Lower temps have helped Minnesota get more outdoor work in this year.

Jack Satzinger

Before heading to Tennessee to compete in the Oak Ridge Cardinal Invite earlier this month, the Gophers spent three days practicing on the Mississippi River.

With the river frozen solid this time last year, that precious water time was nonexistent, and Minnesota’s performance in regattas suffered as a result. But now, after a productive offseason — and a little help from Mother Nature — the Gophers have a much more favorable 2014-15 spring outlook.

“We had a really tough spring last year because we couldn’t get on the water at all,” senior Lynn Hodnett said. “It was obviously disappointing, but it was kind of expected.”

The Gophers are forced to stay indoors and pull away on erg machines in the University of Minnesota Boathouse during winter months. That training, in addition to other conditioning workouts, helps them stay in shape.

But something else helped the Gophers come into this spring season in better shape than usual — individual workouts outside of scheduled practices.

“I just think the biggest thing was people doing workouts on their own,” junior coxswain Taylor Gainey said. “Everyone worked really hard on their own time. … Definitely, it was better than previous years.”

Gainey’s role as a coxswain involves steering the boat and giving orders to those rowing, so her offseason was slightly different from her teammates. The Pickerington, Ohio native said she ran a lot and did other cardio to stay in shape for the spring slate instead of spending time on the ergs.

When Gainey and the rest of the Gophers returned to scheduled workouts and began their 2,000-meter and 6,000-meter physiology tests, the impact of their extra conditioning was quantified.

“All year long we’ve been breaking records on our physiology tests,” head coach Wendy Davis said.

Last year’s performance might have been a driving force for Minnesota’s more productive offseason. The Gophers placed second-to-last at the Big Ten championships in May. Two weeks before that, Gophers parents crowded Lake Phalen’s shores in St. Paul to see Minnesota’s sole home regatta of the season against rival Wisconsin.

But the Badgers beat Minnesota handily in every single race.

“I think we had a lot more of a drive to push ourselves because last year did not really end up the way that we wanted it to,” Hodnett said.

While extra conditioning is important, it doesn’t matter how fit a team is unless it has adequate time to nail down technique in the water. The water tank in the boathouse provides the Gophers a decent simulation to actual competition, but it’s nowhere near the real thing.
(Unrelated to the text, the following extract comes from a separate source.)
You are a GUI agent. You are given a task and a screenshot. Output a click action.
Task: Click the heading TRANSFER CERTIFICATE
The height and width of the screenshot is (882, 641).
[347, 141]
The blades on the paddles in the tank are different, the water isn’t nearly as deep and it doesn’t have a current.

“While we have the tank as a tool, it’s miles away from being on the water,” Hodnett said. “It’s just a very different feel.”

As temperatures have warmed early this spring, Minnesota has spent plenty of time on the water, and Gainey said the team’s technique is noticeably better. Combine that with the added focus in the offseason and the Gophers could make much more noise in conference play this year.

“I think a lot of the team has figured out that there is another level that they can reach,” Hodnett said. “Sometimes when you’re doing an erg test and you’re going along and you’re dying, you’ve pretty much suddenly realized there’s another level that [you] can take this to and [you’re] ready to go there. You just know that you can go faster and you do.”